The first episode of the second season is notable for a couple of reasons. It’s the first appearance of Ensign Chekov. He is a young man with a really bad Russian accent and a Beatles haircut which differed from the rest of the crew with a more military cut. The other distinction is that this episode features the first details of Vulcan. Mr. Spock is going through a Vulcan physiological syndrome that requires him to return to Vulcan to perform an ancient mating ritual or else die from the suppression of the metabolic process involved. The visible manifestations of this syndrome include clear irritability and tremors in his hands. When the always annoying Nurse Chapel brings him a bowl of Vulcan soup Spock scream at her and throws the bowl out of his cabin into the corridor. When the video screen on the desk in his cabin interrupts him he smashes it flat with his bare hand.
Kirk has been ordered to proceed in all haste to a diplomatic occasion on another planet but in order to save Spock from dying he disobeys his orders and brings Spock to Vulcan. When they arrive Kirk and McCoy agree to act as Spock’s entourage during the ceremony. There we meet the prospective bride, T’Pring. She’s decently good looking. We also meet the leader of Spock’s tribe, T’Pau. She on the other hand is an old battle axe. Now we find out that a Vulcan marriage has the potential to involve a battle to the death for the bride’s hand. And that’s what T’Pring demands. And as is her right she selects the challenger. But instead of selecting her real choice, a doofus named Stonn, she picks Kirk. Kirk is afraid that if he refuses that Stonn will kill the weakened Spock in the combat. So, he agrees to battle Spock, unaware, at first, that it is to the death. The first round involves a weapon that has a large semicircular razor on one side of a pole with a cudgel on the other side. Spock immediately slices through Kirk’s shirt and chest with it and Kirk barely manages to avoid death. In the next round the weapon is a combination bolo and garroting band. Before they get going McCoy gets permission to inject Kirk with a medicine that will allow Kirk to breath better in the low air pressure on Vulcan.
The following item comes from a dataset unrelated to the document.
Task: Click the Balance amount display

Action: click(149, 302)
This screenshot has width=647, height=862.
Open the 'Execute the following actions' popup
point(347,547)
This time the contest does not go well and Spock chokes Kirk to death. McCoy returns to the ship with Kirk’s body. Spock questions T’Pring as to her motive in choosing Kirk. She explains that she was unwilling to be the wife of an absentee legendary husband and so she reasoned that if Kirk won, he would not want her and if Spock won, he would also reject her for her betrayal. Spock commends her on her logic and warns Stonn that winning T’Pring might not be as good a deal as he currently thinks it to be.
The payoff for the show comes as Spock takes his leave of T’Pau. They flash their Vulcan gang sign with the space between the third and fourth digits and Spock gives her the “live long and prosper” line. She repeats it to him but his comeback is, “I shall do neither, for I have killed my captain and my friend.” Upon meeting Dr. McCoy, Spock informs him that he intends to hand over his command to Scotty but behind Spock a visibly living James Kirk replies, “Don’t you think you better check with me first?” Spock in surprise and then delight breaks into a broad smile and grabs Kirk by the arms and exclaims “Captain! Jim!” McCoy explains that what he injected into Kirk was a drug that would temporarily simulate death. When McCoy questions Spock about his apparent emotional outburst on seeing Kirk alive Spock goes into a song and dance about how it was merely logical relief to see that he had not killed Kirk. McCoy says it is all very logical but as Kirk and Spock are leaving, he says in a loud voice, “in a pig’s eye.”
And as the final straightening out of the plot we hear that Starfleet Command retroactively agrees to a request from T’Pau to allow the Enterprise to stop over at Vulcan. Apparently, she is indeed a very heavy hitter in the galaxy. So, Kirk is off the hook.
Interestingly this episode was written by Theodore Sturgeon who was a very talented but erratic science fiction writer at the time. As a tv show it has a lot going for it. We get to watch Kirk and Spock dance around the uncomfortable dynamic of their friendship and Spock’s discomfort with addressing his Human/Vulcan emotional baggage. I especially enjoyed Spock screaming at Nurse Chapel. I’ve always despised the character and the chance to see her abused by Spock whom she obviously pines for was vey funny. What can I say, I’m a monster.
There is also an enormous amount of hokey ritual on Vulcan with gongs, bells on some kind of shaking rack that looks really stupid. There are funny weapons. T’Pau is carried around on a litter by two attendants. They’ve got all the funny words they use for the various parts of the ritual. There are the silly names T’Pring and T’Pau. It’s so much fun. And the friendship between Kirk and Spock is actually well done. When Spock answers T’Pau about his bleak future it hits just the right chord. The scene where Spock realizes that Kirk isn’t dead works to great effect with Kirk’s line coming off as very comical and effective. I give this episode a 9.
As for Shatner mockery points, what more could you ask for. There is the sliced shirt, the rolling around and the minor tumbling moves. Plus, Kirk gets to be strangled and play dead. It’s great. This is a 9 // 7.